Por otra parte, el hecho de que el libro comience con el hallazgo de las pinturas de Gargas no es, en tal sentido, inocuo. Dentro de este carácter evolutivo que Remaury indica con sus estampas, las pinturas prehistóricas de unas manos, silueteadas en la intimidad de una cueva, remiten al carácter religioso del hombre arcaico y al posterior “desencantamiendo del mundo” postulado por Weber. Ese proceso de desacralización y de desarraigo (un desarraigo que es tanto espacial como temporal, y que implica el contorno completo de la traición), es el que, a juicio de Remaury, se alcanza en los Estados Unidos, a pesar de, o ayudado por, cierta concepción utópica del Nuevo Mundo, que alimentarán, desde primera hora, las utopías concebidas en Europa durante tres siglos: de las sociedades ideales de Moro, Campanella y Bacon, a la utopía que Voltaire entremeterá en su Cándido -una utopía precolombina-, y que se localiza en América del sur. A ese providencialismo, exento de los gravámenes del Viejo Mundo, Remaury parece adjudicarle cierta facultad extemporánea, que es aquella que desplaza al hombre desde su vieja verticalidad a una horizontalidad movediza, de naturaleza industrial, sobre la que el hombre se deslizaría ajeno al tiempo. Asunto este que Remaury ejemplifica con la propia pintura de Pollock, meramente espacial, de una materialidad ondulante y errática, que no remite sino a sí misma. En este sentido, en el sentido de que el tiempo se suspende bajo una nueva excepcionalidad, utópica/distópica, Remaury parece verse influido por la sociología de Bauman. Pero es en otro venero, a un tiempo lírico y reflexivo, donde acaso encontremos el origen de estas percepciones de Remaury, que nos llevan desde la cueva telúrica de Gargas al mar mítico de Colón, a la inocencia paradisíaca de Bartolomé de las Casas, Isabel de Castilla y Francisco de Vitoria; y de ahí a la llanura norteamericana, atravesada por largas carreteras, y a la ciudad automática de Julio Camba. Dicho venero al que aludimos pudiera ser La poética del espacio de Bachelard, tan próximo, en muchos modos, al surrealismo, cuya vigencia aún se mantendría, largamente, en la posguerrra.

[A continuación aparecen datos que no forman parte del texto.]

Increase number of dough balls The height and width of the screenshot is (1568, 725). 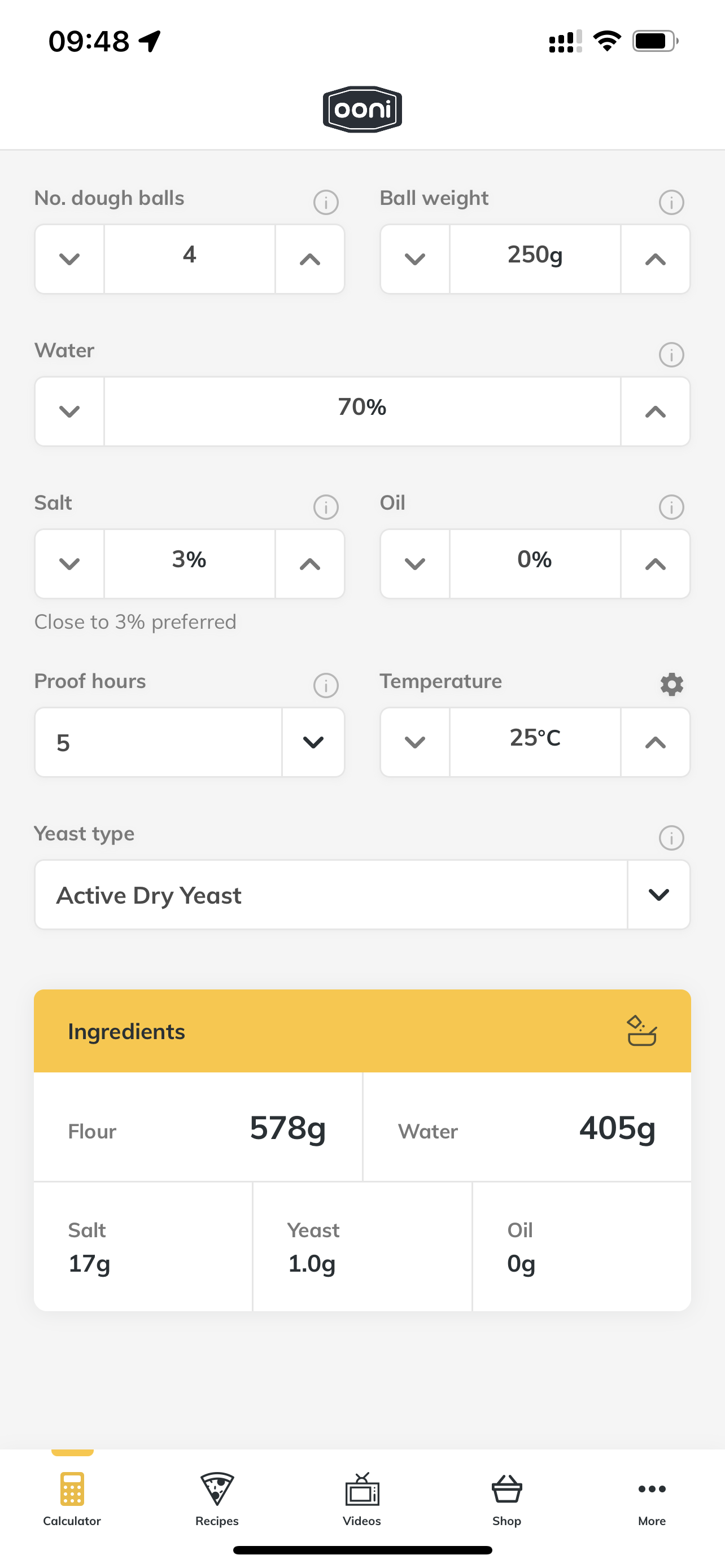(x=310, y=259)
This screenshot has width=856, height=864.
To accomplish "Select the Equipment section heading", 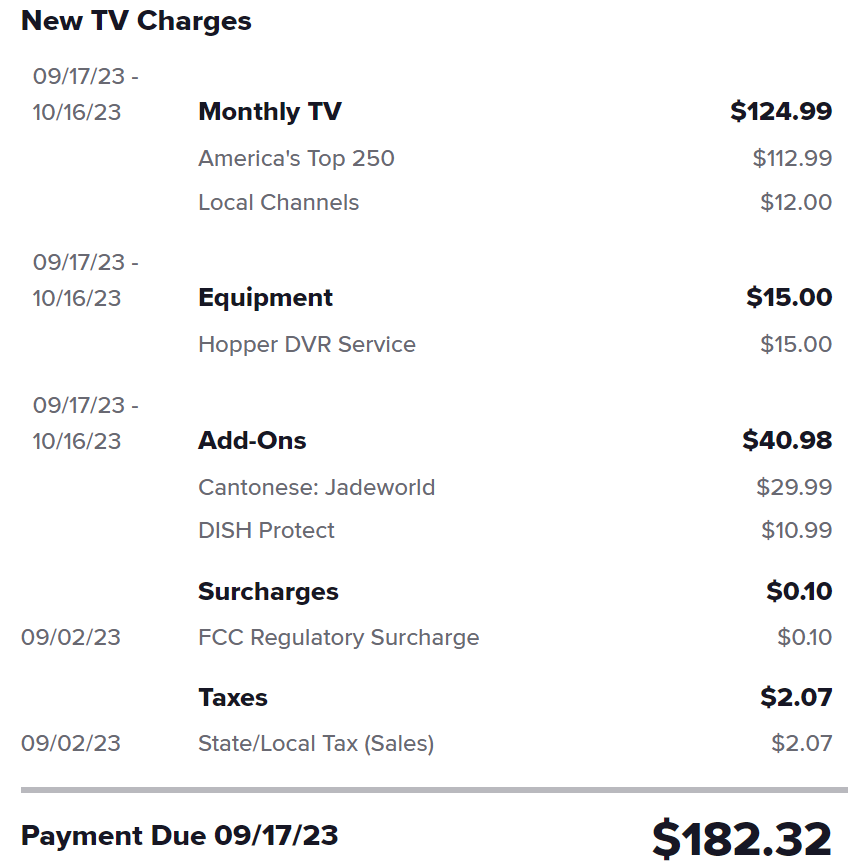I will point(265,298).
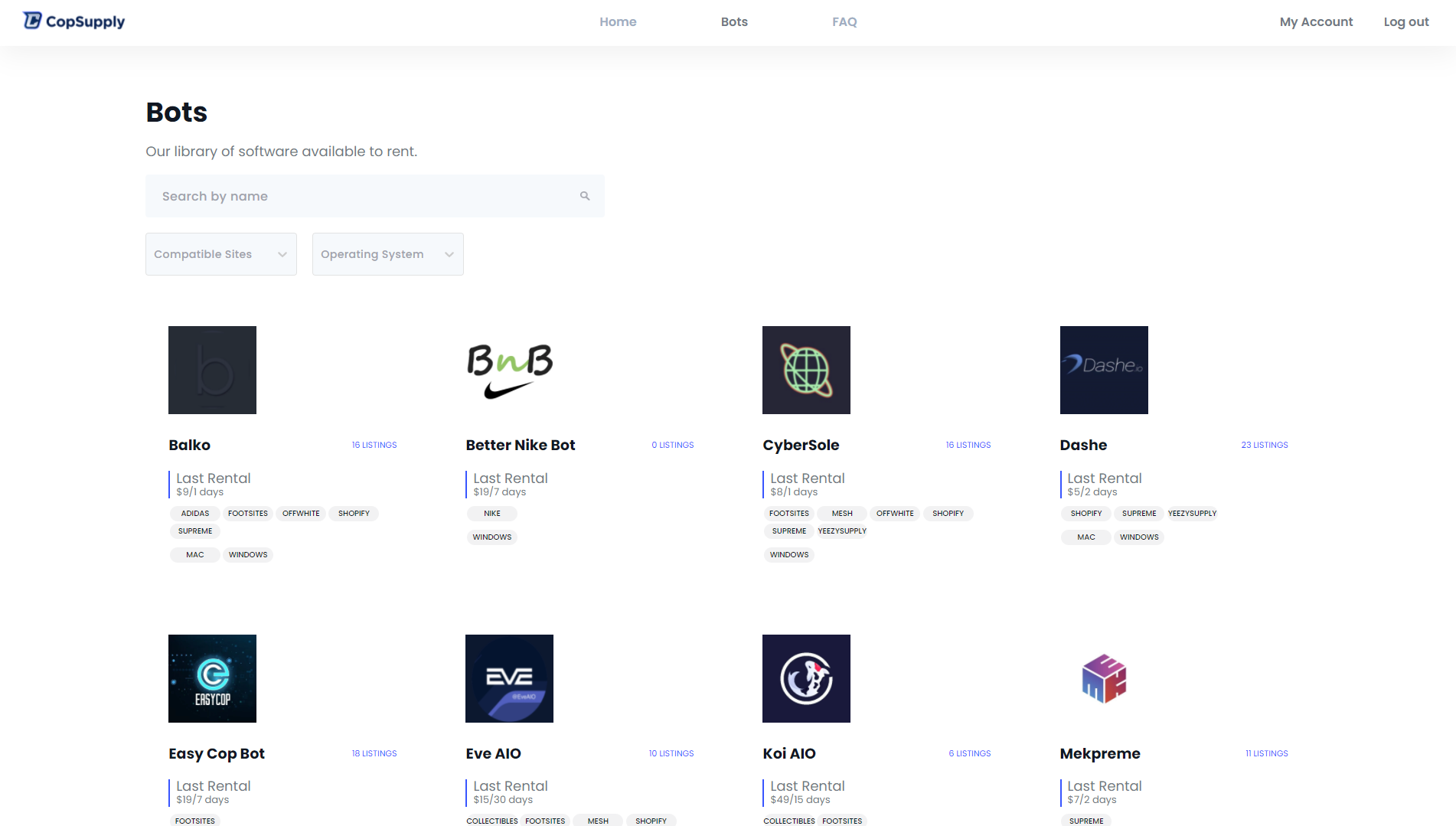This screenshot has height=826, width=1456.
Task: Select the Bots navigation item
Action: pos(734,22)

Tanto en Bachelard -como antes en Warburg-, hay un privilegio de lo espacial, en menoscabo de lo temporal, que llegará a su ápice apocalíptico en Bauman; un ápice planteado como un fin la Historia de carácter tecnólógico y religioso, y donde los hombres arden en el tiempo sin tiempo del consumo. En ese mismo paroxismo espacial, donde la soledad es una soledad asociada a un presente puro, es en la que Remaury ha querido situar El mundo horizontal que aquí se postula, y que viene ejemplificado por dos formas de fotografiar, en apariencia opuestas: la del hombre incardinado en el tiempo y el espacio que ofrece el fotógrafo alemán August Sander; y la del hombre como orbe clausurado, como imparidad esencial, de la fotógrafa Diane Arbus. En esas imágenes donde lo humano se despliega, bien en su contextura social, bien en una insularidad exultante o aflictiva, es donde Remaury ha querido resumir esta deriva desde una verticalidad ancestral a la horizontalidad sin tasa y sin rebordes de quien flota o se concibe en el espacio. Una horizontalidad -vale decir, una espacialidad- que Remaury ha querido hallar en su carácter ejemplar, y no meramente simbólico, en la pintura de Pollock, y en el propio hecho de bajar el lienzo desde su lugar usual en la pared a la realidad “topográfica”, extensiva, del suelo.

Es fácil, por otra parte, vincular la escritura de Remaury con la prosa contenida, hermosa y eficaz de sus compatriotas Echenoz, Michon o Vuillard. En no pocos de ellos, la cuestión estadounidense, tan vinculada a Francia (y a España, como es obvio) durante su proceso independencia, a finales del XVIII, parece que se continúa en estas páginas, cruzadas por una fuerte melancolía. Dicha melancolía, no obstante, no es la del hombre europeo, desplazado en su protagonismo por la utopía fabril de la América anglosajona; sino aquella otra, ya visible en el célebre grabado de Durero, Melancolía I, donde un ángel pensativo sospecha ya la desmesura del mundo, la voracidad del tiempo y la pequeñez humana. Esa soledad, sumida en el crepúsculo, es la misma que da fin a estas páginas escuetas y conmovidas. Páginas donde un hombre horizontal formula y añora, acaso como en Durero, la antigua verticalidad del mundo.